Web scraping with Beautiful Soup: A Step-by-Step Guide for Data Extraction

Experts estimate 80% of global data is unstructured – web content, audio, video, images, documents. Extracting insights from this chaos requires a methodical approach. Web scraping meets that need, converting raw web data into structured form for analysis. In this blog, we’ll dive into how to do just that using Python and the popular Beautiful Soup library.

Web scraping automates data collection from websites, typically stored in HTML. It targets specific elements or broad datasets, delivering structured output ready for use in further analysis.

Web scraping has uses across industries in things like price monitoring, market research, sentiment analysis, news tracking, email marketing, e-commerce price comparison, and machine learning data collection. Techniques vary and different people use different technologies including manual copy-pasting, text matching, HTTP programming, HTML parsing, DOM parsing, vertical aggregation, and semantic recognition. For this blog, we’ll focus on HTML parsing with Python for its efficiency and accessibility.

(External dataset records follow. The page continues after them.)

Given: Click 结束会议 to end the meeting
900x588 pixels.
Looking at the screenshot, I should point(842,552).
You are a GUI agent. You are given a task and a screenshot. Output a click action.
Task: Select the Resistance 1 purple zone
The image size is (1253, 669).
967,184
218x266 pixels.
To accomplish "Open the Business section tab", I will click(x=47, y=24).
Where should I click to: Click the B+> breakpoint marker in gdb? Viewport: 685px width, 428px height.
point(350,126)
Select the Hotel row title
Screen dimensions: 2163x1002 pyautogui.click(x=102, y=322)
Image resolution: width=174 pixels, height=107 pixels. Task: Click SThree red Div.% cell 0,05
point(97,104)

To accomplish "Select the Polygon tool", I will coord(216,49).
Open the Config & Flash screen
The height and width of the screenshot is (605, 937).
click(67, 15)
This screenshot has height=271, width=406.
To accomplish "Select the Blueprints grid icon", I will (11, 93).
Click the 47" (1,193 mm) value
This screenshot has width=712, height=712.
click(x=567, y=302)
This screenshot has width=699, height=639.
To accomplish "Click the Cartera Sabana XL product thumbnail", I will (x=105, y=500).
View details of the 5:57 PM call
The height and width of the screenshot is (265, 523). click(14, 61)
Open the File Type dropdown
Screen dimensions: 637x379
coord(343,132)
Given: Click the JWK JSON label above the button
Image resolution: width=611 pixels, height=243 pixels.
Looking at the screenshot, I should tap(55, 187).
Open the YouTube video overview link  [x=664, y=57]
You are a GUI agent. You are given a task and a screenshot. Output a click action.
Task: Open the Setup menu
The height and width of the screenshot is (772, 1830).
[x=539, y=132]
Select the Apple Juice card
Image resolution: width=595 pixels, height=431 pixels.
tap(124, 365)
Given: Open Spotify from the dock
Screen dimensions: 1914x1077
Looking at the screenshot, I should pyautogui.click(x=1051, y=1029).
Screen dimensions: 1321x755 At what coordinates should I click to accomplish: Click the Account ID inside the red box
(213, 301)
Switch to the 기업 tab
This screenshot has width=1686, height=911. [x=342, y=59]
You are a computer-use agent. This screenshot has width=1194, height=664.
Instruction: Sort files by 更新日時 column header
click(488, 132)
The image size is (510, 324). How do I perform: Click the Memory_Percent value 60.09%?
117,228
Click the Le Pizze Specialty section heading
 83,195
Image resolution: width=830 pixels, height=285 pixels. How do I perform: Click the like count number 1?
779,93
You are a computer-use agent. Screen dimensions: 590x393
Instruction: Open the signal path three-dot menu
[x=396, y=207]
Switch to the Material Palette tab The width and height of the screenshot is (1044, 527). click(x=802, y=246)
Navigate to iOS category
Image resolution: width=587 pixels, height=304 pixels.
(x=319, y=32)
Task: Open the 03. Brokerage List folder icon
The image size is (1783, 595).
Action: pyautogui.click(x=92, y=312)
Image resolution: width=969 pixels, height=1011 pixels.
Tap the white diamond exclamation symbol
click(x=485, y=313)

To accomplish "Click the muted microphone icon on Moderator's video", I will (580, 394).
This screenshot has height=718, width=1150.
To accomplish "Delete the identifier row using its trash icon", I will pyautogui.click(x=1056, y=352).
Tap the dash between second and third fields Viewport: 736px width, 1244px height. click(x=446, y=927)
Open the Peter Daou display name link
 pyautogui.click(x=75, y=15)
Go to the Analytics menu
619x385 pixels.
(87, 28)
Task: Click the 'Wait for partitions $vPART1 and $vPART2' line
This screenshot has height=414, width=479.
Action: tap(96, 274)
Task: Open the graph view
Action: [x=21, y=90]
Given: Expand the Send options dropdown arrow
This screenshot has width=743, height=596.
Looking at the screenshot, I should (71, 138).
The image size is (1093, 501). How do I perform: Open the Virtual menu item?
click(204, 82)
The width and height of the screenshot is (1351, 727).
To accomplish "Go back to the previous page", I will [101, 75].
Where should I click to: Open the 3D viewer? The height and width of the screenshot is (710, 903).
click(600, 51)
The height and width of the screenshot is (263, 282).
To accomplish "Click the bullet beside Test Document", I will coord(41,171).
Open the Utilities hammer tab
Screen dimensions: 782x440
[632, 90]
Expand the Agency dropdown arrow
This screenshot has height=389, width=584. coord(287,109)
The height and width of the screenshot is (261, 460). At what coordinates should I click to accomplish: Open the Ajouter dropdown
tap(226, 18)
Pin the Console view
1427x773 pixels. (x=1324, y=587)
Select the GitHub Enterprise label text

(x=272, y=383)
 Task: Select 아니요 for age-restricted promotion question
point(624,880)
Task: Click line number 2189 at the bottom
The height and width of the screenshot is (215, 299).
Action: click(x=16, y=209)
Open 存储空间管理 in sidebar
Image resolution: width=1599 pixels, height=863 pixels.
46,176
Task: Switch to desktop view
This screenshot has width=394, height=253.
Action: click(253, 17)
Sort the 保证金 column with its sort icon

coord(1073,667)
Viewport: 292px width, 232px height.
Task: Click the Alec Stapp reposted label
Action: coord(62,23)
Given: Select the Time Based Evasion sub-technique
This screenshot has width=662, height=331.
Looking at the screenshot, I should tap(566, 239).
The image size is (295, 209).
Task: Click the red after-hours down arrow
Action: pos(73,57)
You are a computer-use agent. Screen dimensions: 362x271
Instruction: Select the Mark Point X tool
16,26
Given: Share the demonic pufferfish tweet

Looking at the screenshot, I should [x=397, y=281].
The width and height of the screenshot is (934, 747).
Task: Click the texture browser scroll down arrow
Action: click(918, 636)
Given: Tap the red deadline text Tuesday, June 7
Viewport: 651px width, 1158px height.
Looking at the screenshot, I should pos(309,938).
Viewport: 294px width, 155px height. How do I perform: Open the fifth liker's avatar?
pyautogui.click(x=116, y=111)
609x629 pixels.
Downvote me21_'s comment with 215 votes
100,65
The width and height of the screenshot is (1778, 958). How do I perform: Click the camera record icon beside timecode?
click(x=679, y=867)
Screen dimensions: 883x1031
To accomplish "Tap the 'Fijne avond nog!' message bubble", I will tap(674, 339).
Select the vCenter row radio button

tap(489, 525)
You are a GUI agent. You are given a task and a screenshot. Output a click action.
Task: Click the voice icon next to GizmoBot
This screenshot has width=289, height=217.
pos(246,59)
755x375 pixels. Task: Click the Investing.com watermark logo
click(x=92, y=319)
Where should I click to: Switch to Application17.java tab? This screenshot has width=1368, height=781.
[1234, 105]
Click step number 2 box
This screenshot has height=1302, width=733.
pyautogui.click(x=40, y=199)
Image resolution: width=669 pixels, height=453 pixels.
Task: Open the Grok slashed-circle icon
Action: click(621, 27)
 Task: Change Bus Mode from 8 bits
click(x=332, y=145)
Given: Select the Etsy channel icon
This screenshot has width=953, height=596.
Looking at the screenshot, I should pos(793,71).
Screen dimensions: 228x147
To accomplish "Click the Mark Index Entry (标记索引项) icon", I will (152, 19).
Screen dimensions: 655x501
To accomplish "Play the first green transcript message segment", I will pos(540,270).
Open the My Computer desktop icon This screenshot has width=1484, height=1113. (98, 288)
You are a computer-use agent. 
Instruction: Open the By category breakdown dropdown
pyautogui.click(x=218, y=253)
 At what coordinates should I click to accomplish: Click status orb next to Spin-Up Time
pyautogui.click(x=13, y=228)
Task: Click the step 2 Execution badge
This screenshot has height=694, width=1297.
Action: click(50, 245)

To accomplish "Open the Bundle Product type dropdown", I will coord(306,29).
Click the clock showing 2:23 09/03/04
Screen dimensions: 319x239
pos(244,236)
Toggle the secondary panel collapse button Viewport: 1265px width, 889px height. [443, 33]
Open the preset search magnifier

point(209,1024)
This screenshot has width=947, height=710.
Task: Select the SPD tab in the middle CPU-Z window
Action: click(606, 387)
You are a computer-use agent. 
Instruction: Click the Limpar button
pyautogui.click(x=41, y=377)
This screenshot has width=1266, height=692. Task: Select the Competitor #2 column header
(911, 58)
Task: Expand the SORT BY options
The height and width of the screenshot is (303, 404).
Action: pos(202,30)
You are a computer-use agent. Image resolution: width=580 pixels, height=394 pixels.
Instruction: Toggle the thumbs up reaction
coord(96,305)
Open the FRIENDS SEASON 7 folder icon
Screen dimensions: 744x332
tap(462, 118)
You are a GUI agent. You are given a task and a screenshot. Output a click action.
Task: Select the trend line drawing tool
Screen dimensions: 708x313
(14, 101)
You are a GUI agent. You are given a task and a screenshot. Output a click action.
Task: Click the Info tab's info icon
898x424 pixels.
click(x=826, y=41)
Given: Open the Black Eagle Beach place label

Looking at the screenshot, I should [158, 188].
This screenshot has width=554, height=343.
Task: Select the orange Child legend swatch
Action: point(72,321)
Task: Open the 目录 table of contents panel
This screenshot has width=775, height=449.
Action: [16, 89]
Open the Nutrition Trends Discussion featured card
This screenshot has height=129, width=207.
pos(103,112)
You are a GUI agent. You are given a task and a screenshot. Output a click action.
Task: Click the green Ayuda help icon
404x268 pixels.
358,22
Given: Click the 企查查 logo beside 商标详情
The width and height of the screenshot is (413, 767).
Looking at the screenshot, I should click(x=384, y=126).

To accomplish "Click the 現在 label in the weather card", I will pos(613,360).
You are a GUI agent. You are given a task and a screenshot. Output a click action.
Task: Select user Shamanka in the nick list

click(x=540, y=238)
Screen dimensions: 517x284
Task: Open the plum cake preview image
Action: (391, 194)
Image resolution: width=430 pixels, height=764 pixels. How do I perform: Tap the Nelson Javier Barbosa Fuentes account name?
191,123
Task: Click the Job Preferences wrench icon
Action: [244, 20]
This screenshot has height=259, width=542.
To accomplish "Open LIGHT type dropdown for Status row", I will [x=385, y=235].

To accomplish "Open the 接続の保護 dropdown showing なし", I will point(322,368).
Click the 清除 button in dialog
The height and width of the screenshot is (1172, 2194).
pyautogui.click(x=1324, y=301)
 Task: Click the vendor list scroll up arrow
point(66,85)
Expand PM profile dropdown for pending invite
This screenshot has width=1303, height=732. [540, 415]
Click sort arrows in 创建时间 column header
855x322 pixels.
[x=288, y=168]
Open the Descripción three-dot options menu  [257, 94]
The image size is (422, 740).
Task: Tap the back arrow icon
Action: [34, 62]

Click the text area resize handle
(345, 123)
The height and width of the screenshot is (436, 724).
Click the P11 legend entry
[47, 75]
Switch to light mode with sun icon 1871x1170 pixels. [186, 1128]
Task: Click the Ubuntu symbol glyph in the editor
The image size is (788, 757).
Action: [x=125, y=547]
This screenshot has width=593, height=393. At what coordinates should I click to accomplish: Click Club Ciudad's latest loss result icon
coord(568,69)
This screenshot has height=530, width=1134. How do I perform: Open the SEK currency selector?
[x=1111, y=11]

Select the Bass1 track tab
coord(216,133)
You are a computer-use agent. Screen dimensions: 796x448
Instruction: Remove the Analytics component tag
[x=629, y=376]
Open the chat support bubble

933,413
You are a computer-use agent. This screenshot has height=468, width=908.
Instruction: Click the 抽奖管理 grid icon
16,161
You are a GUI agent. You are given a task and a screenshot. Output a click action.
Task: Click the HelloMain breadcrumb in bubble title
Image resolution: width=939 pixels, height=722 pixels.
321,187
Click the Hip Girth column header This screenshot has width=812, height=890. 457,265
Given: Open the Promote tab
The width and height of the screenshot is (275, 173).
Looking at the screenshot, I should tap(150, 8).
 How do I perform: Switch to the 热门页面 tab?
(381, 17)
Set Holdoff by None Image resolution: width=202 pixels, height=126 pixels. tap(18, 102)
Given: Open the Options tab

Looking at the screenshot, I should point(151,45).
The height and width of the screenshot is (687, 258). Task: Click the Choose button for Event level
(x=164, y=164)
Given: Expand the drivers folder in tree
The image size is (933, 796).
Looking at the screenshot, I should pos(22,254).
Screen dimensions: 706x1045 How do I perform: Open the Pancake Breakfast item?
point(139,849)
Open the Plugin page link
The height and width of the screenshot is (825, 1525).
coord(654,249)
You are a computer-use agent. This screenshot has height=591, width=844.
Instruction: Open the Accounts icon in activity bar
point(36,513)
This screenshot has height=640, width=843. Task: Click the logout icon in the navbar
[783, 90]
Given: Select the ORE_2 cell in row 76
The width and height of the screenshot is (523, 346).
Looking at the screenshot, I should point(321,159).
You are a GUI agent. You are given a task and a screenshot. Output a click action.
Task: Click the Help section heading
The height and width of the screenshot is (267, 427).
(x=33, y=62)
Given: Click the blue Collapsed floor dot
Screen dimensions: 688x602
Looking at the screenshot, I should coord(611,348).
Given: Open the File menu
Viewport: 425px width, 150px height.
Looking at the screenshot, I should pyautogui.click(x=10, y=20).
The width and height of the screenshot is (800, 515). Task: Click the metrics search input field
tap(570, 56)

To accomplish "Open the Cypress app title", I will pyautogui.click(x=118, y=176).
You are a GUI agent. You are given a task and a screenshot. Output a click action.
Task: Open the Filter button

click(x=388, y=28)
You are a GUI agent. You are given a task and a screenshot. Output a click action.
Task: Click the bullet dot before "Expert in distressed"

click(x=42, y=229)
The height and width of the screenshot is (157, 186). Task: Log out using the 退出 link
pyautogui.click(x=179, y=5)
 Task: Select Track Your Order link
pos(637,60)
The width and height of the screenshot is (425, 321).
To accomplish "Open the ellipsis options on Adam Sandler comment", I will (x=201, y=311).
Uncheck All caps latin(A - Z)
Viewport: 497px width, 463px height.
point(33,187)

Steps Involved in Web Scraping

Why Python Excels?

Developers love Python because of its unique features and simple code format. Python’s clear syntax and rich libraries make it ideal for scraping. Its key tools include:

Beautiful Soup: Parses HTML and XML.
Mechanical Soup: Handles website interactions.
Scrapy: High-speed scraping framework.
Selenium: Manages JavaScript sites.
Requests: Simplifies HTTP requests.
LXML: Fast XML/HTML processing.
URLlib: Opens URLs.
Pandas: Organizes scraped data.

Why Developers Choose Beautiful Soup?

Beautiful Soup’s ease often makes it the go-to Python library for web scraping. Beautiful Soup excels for scraping HTML and XML. A practical, reliable choice, Beautiful Soup is:

Simple: Easy parsing interface.
Robust: Handles messy HTML.
Flexible: Multiple parser options (lxml, html5lib, html.parser).
Supported: Strong documentation and community.
Free: Open-source.

Comparing Beautiful Soup with Scrapy and Selenium

Beautiful Soup	Scrapy	Selenium
This is mainly used for web scrapping	This is mainly used for web scrapping	This is mainly used for web testing, API testing
Work well with HTML and XML	Work well with HTML and XML	Work well with JavaScript only
Requires dependencies	Not Requires dependencies	Not mean to be a web scrapper
Scrapping speed is fast	Scrapping speed is very fast	Testing speed is fast
Easy to set up	Difficult to set up	Easy to set up
Easy to learn	Complex to learn	Easy to learn

Web Scraping Using Beautiful Soup – Steps Involved

Step1

Install the required python packages in command prompt.

pip install requests
pip install html5lib
pip install bs4

Step 2

Import all required 3^rd party libraries in python script.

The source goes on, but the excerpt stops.